USING THE INFORMATION:
• A. In the forum thread on favorite seasons for dog outings, which season does Nigel say he despises?
• B. Set down everything in the forum thread on favorite seasons for dog outings from "All of the above" down to "(Jan 18, 2013)".
• C. Resume the forum thread on favorite seasons for dog outings, starting right after the last line shown.

PAGE EXCERPT:
──────────
# wich season is your faourite for taking your fury friend out



## Safzola (Jan 14, 2013)

spring........... summer.............autumn........ winter


----------



## Wolfiesmom (Apr 10, 2010)

Summer. I get to walk the beach every morning before the crowds come out. It's very peaceful.


----------



## bryant88 (Jan 22, 2013)

Summer. My dog LOVES to swim.


----------



## Lilie (Feb 3, 2010)

Spring. We are in a warmer climate down here, so my dogs can swim etc. in the spring. In the summer it gets sooooo hot, that although the enjoy swimming, I don't enjoy hanging out while they hang out!!


----------



## Nigel (Jul 10, 2012)

I love Winter with lots of snow. I despise summer and am glad we typically have a very short one.


----------



## Finnick<3 (Oct 29, 2012)

All of the above with the exception of mid to late summer, it's just too humid here. I'm really not looking forward to it even more this year since we're working on agility outdoors and ugh setting up for tracking.


----------



## mandiah89 (Jan 18, 2013)

Hmm I would have to vote for Winter for the fun in the snow... Diesel loved the snow, and loved watching her swim in the summer another favorite thing of hers... I just hope Penny will enjoy it too


----------



## JakodaCD OA (May 14, 2000)

any season as long as it isn't sub zero, monsoonal rain


----------



## Jax08 (Feb 13, 2009)

I like spring or fall. Jax prefers winter with snow. :wub:


----------



## kiya (May 3, 2010)
──────────
SOURCE DATA:
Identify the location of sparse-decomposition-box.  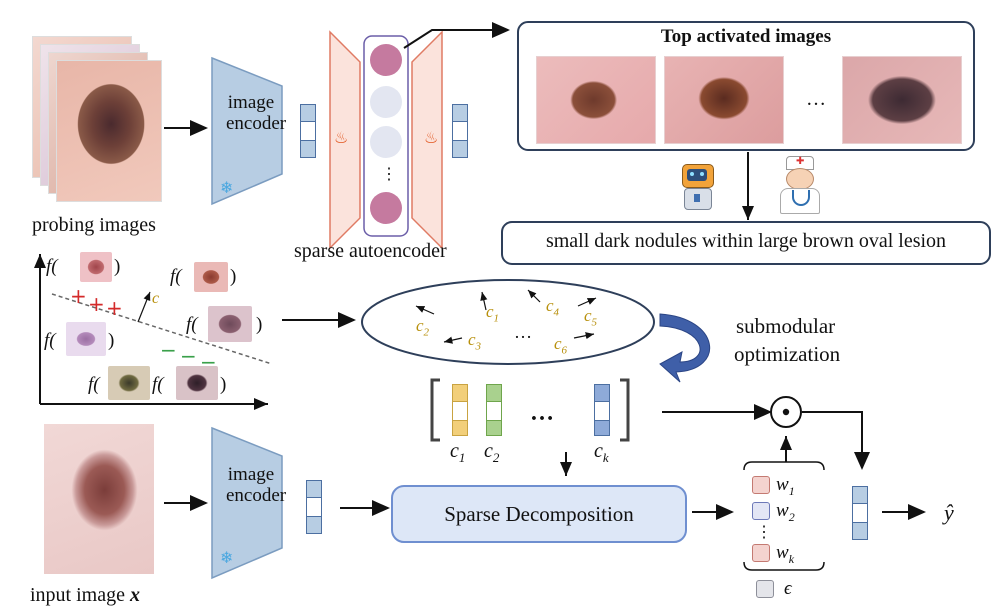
──────────
RESPONSE LIST:
• A. Summer.

• B.
All of the above with the exception of mid to late summer, it's just too humid here. I'm really not looking forward to it even more this year since we're working on agility outdoors and ugh setting up for tracking.


----------



## mandiah89 (Jan 18, 2013)

• C.
To me each season offers something different, so I can't really pick a favorite.
Summer - Beach when it's too hot we (I) relax
Fall - crisp air more energy
Winter - when the grounds frozen no ticks if it's too cold we (I) relax and take some time off
Spring - refreshed from the lazy days of winter


----------



## jen1982 (Nov 29, 2012)

We take our dogs out year round in our current location, but at my husband's prior station we avoided long outings in the summer due to extreme heat and humidity. 

If I had to choose a favorite, I'd say the summers here in Western Washington are pretty perfect with mild temperatures and gorgeous locations nearby, but the other seasons aren't too bad at all. We're close to the Cascades and can get our boys out in the snow with a short drive in the winter time, or can come close to home for a bit warmer (but wet) outing. All in all, we're pretty spoiled here when it comes to climate.


----------



## Daisy&Lucky's Mom (Apr 24, 2011)

Lucky loves winter(mom does not,she likes it when its dry)
Mom loves fall and spring(Lucky does too.)
Mom likes the summer (Lucky loves summer)
There is theme here: outside is all right anytime for Lucky.


----------



## gsdlover91 (Jul 21, 2012)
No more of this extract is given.